Seu objetivo - Extraia do trecho sobre as instalações olímpicas em Deodoro a passagem que vai de "Considero a relação" até "da arquitetura oferece.", reproduzindo-a sem nenhuma alteração.
---------- Trecho da página ----------
Considero a relação da edificação com o sítio e a paisagem montanhosa uma aula
de arquitetura. E em alguns momentos – como ao me deslocar sob o
grid suspenso do para-balas – senti aquele prazer raro que só a
experiência da arquitetura oferece.

Pois
bem, ao saber que parte das instalações olímpicas haviam sido deslocadas para
Deodoro, logo me animei com o que se anunciava: a requalificação de uma área
suburbana, a integração daquela região quase esquecida ao resto da cidade por
meio do BRT Transolímpica (ligando Deodoro a Barra da Tijuca), além de um
projeto de recuperação ambiental da área. Também não pude deixar de me
perguntar que relação seria estabelecida com o CNT pelo novo projeto – objeto
de licitação pública vencida pelo consórcio Vigliecca Marobal, integrado pelo
escritório de Hector Vigliecca, arquiteto de origem uruguaia baseado em São
Paulo, que respeito e admiro desde o projeto para o Sesc Nova Iguaçu.
---------- Material apresentado ----------
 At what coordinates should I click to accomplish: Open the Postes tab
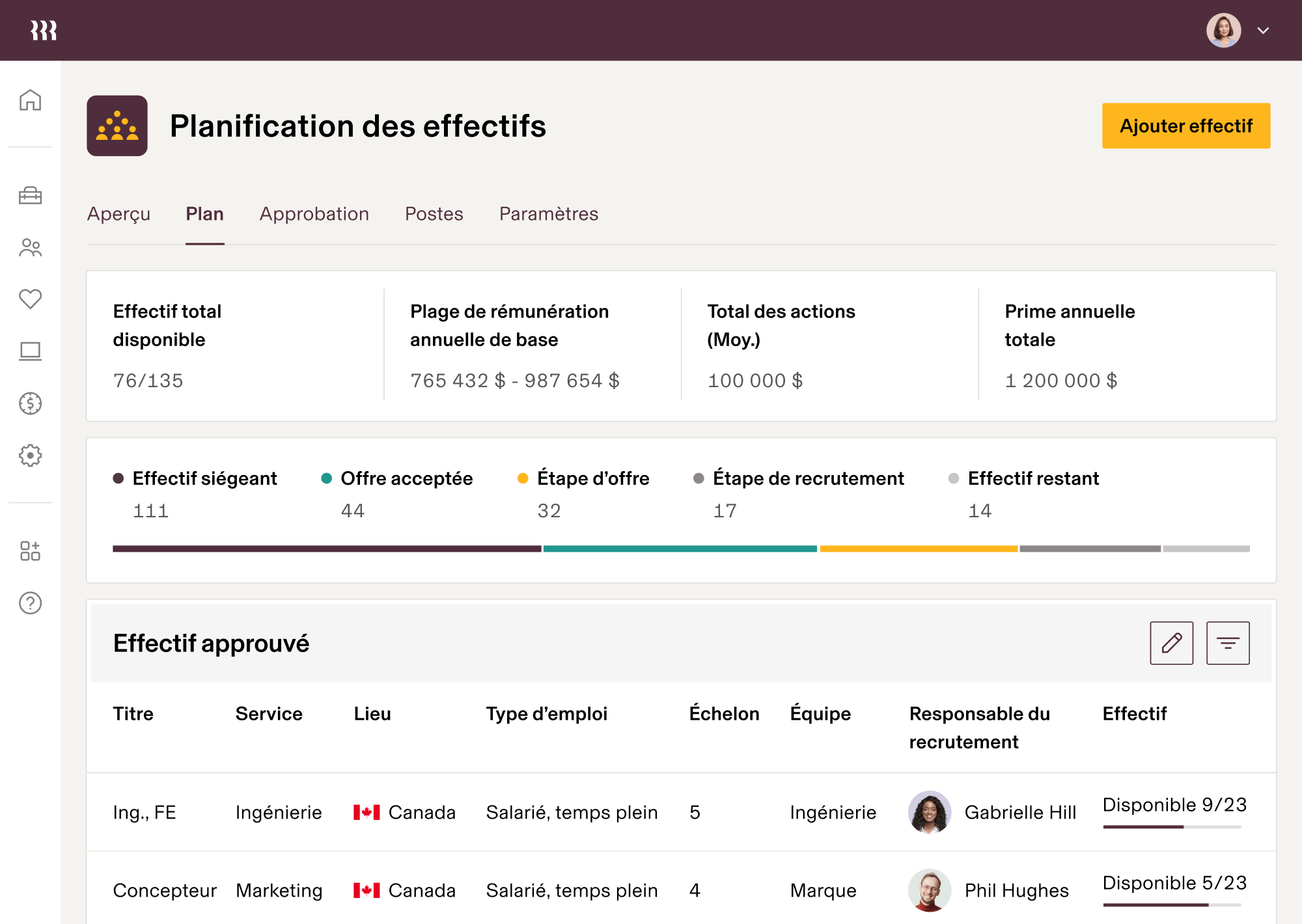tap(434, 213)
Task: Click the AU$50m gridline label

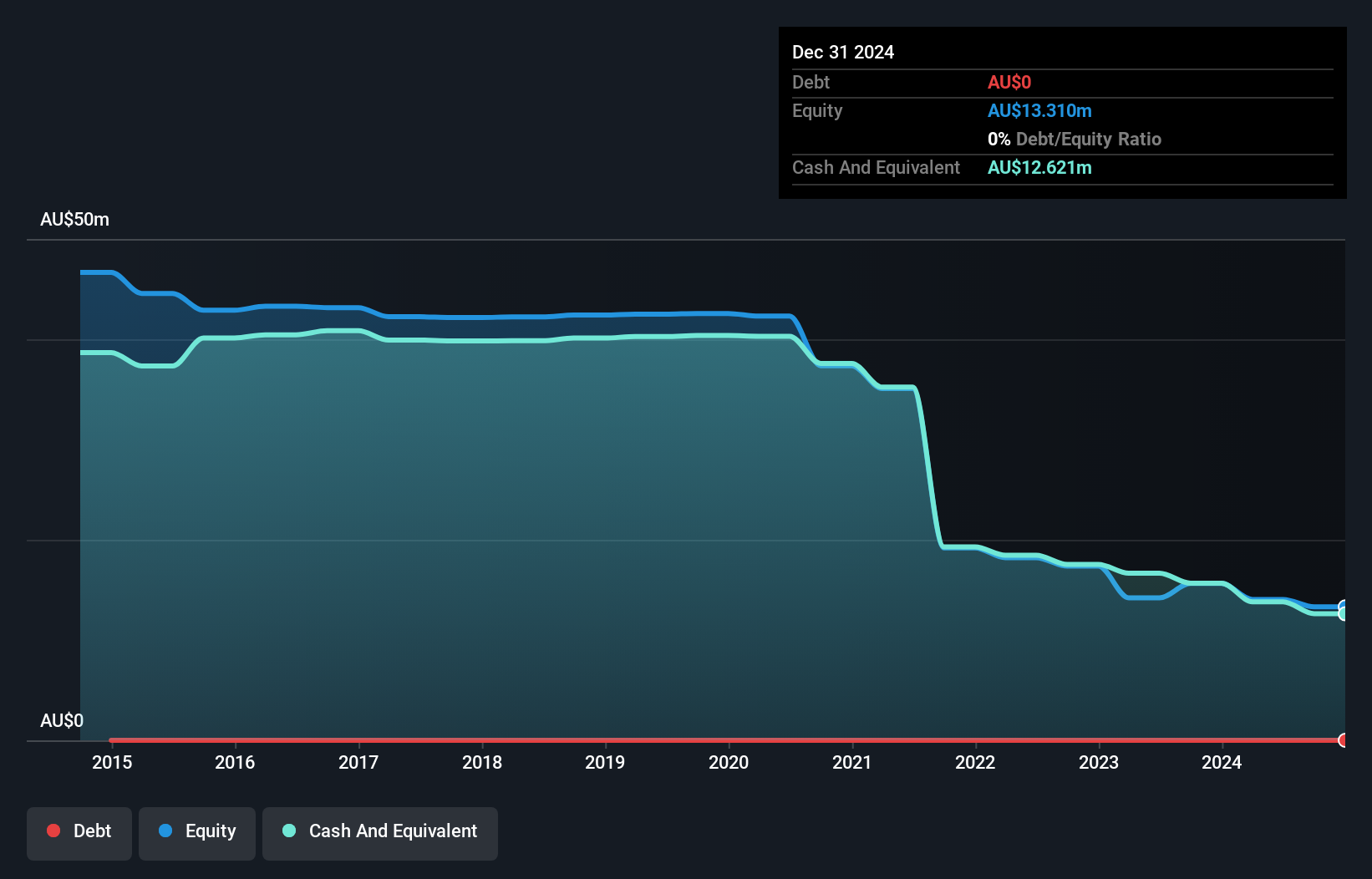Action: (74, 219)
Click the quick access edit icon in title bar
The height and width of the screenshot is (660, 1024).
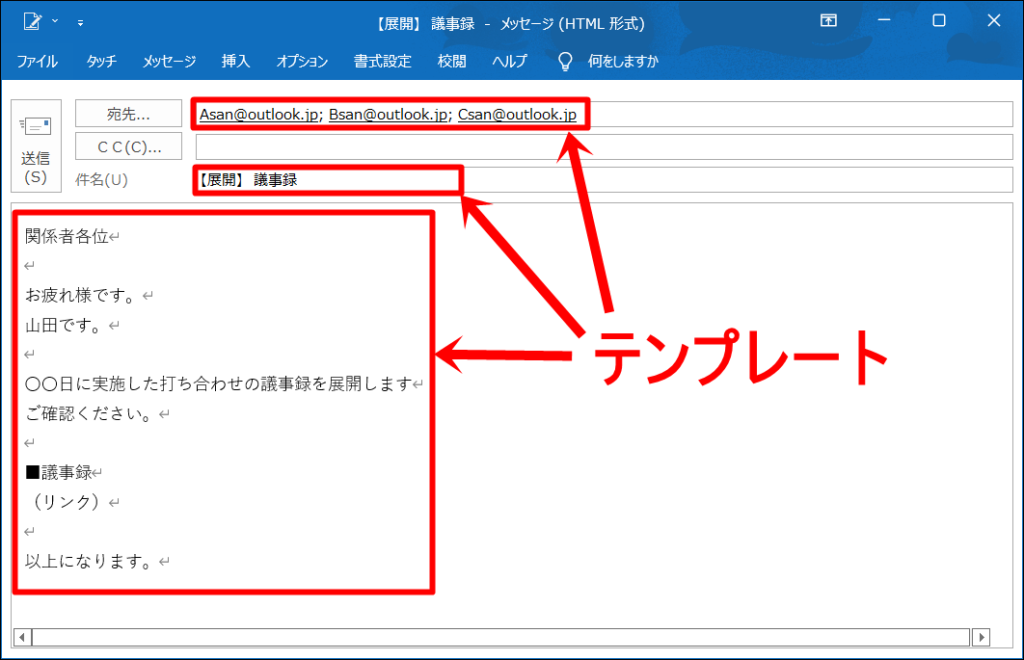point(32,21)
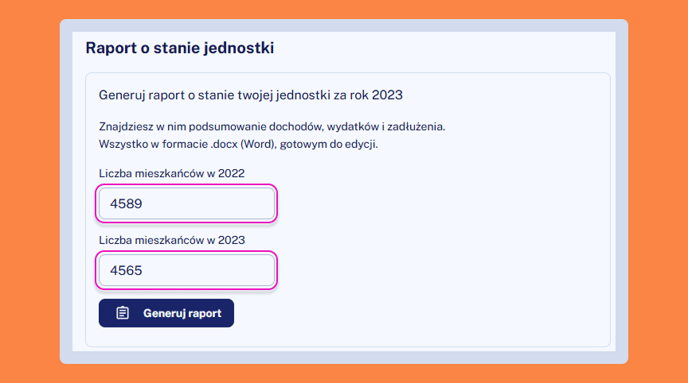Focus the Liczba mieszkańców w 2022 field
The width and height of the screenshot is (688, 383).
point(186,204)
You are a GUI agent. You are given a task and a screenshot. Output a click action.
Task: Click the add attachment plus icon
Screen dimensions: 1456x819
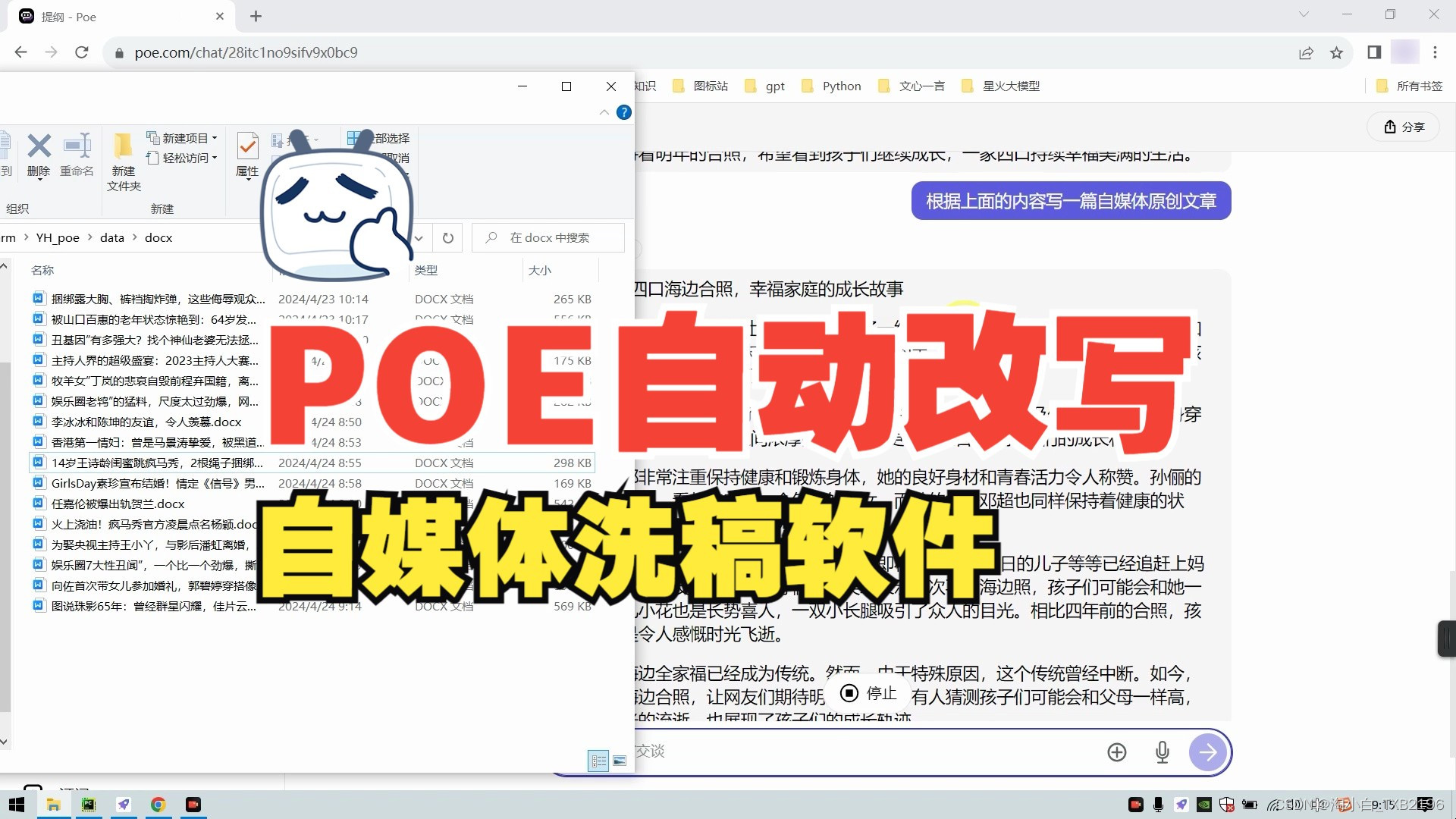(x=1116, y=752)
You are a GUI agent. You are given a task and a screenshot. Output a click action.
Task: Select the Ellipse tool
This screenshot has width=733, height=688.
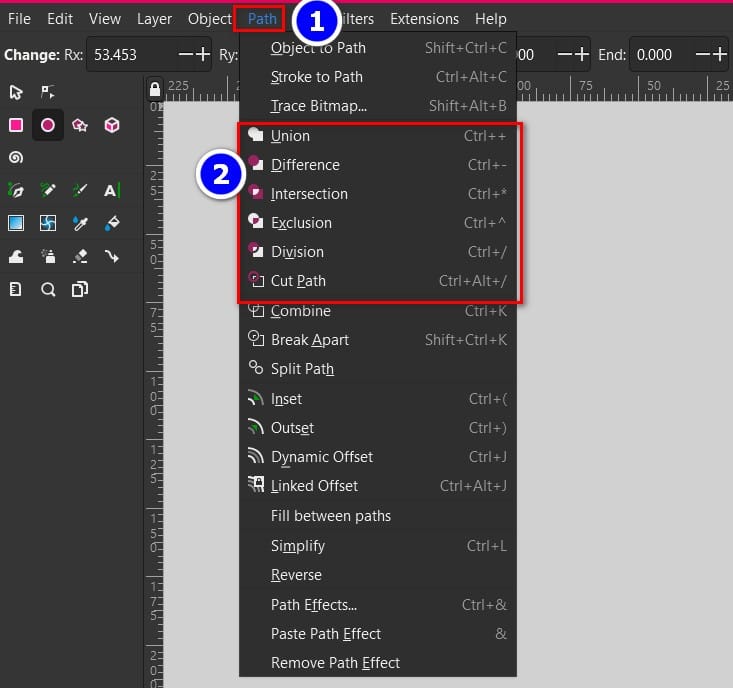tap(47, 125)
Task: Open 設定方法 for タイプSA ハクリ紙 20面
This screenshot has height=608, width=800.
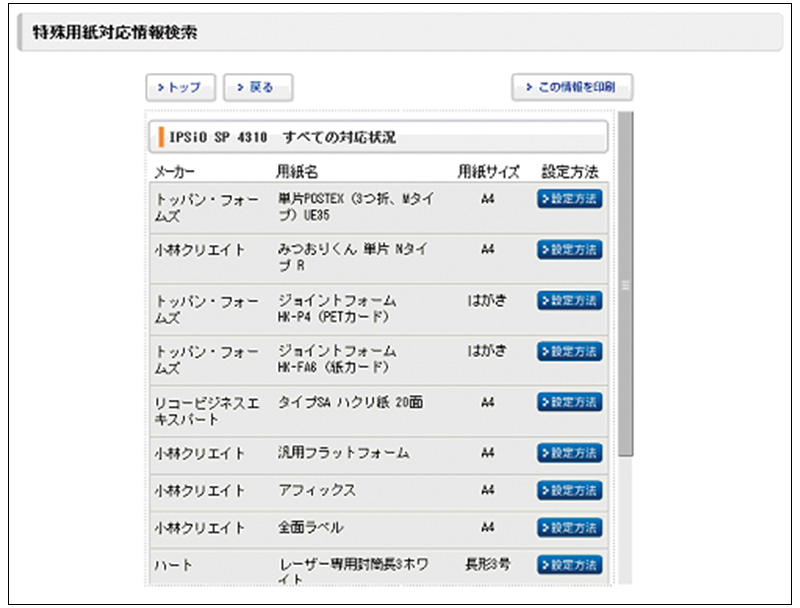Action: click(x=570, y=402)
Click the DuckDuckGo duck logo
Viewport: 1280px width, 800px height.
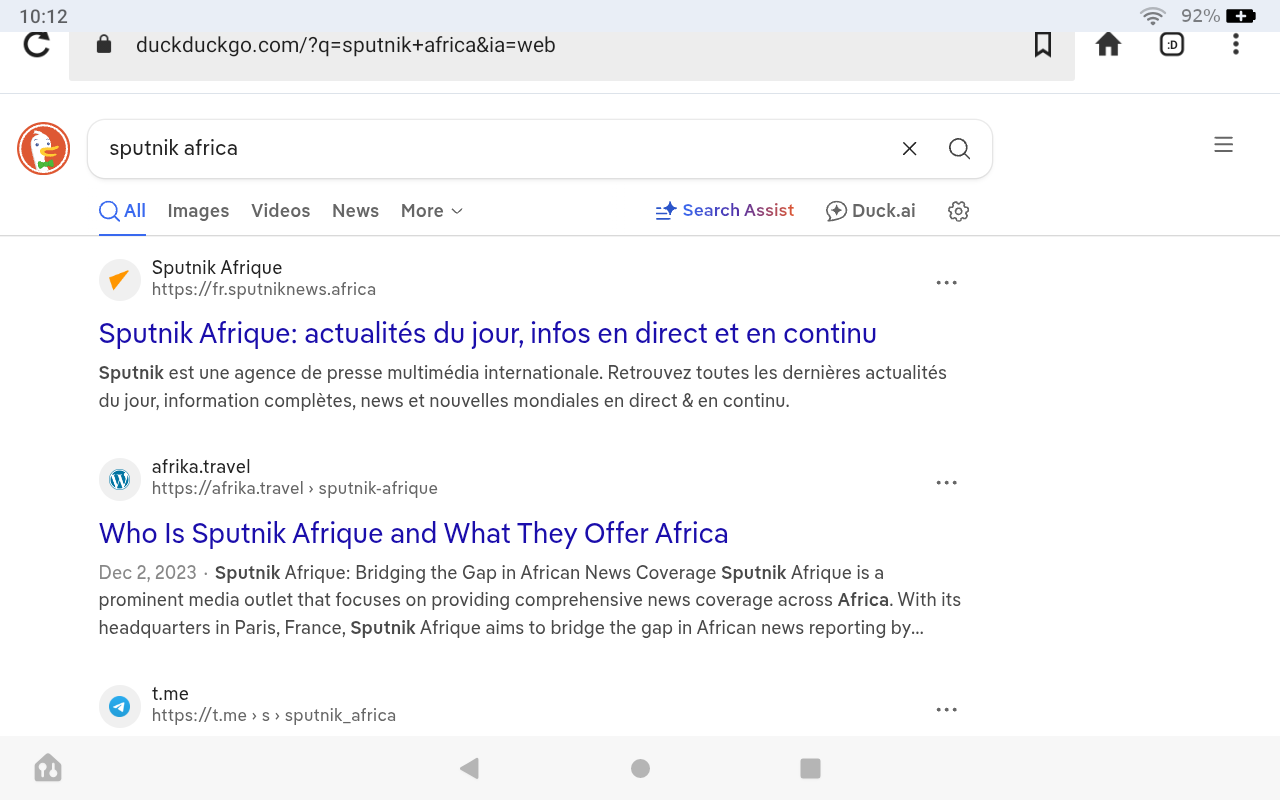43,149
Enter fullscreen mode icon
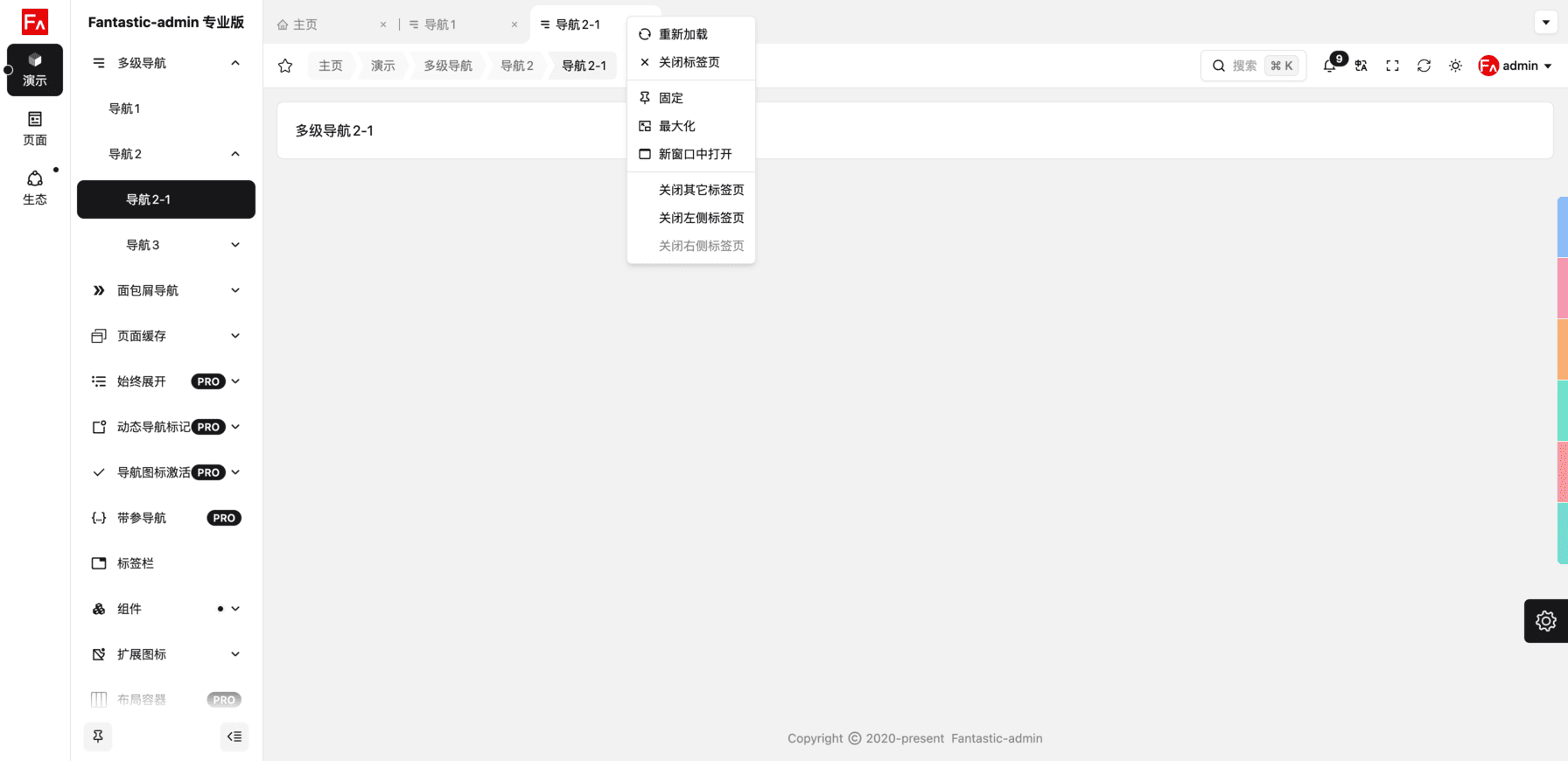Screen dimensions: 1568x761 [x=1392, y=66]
----------
Resposta à tarefa -
Considero a relação da edificação com o sítio e a paisagem montanhosa uma aula
de arquitetura. E em alguns momentos – como ao me deslocar sob o
grid suspenso do para-balas – senti aquele prazer raro que só a
experiência da arquitetura oferece.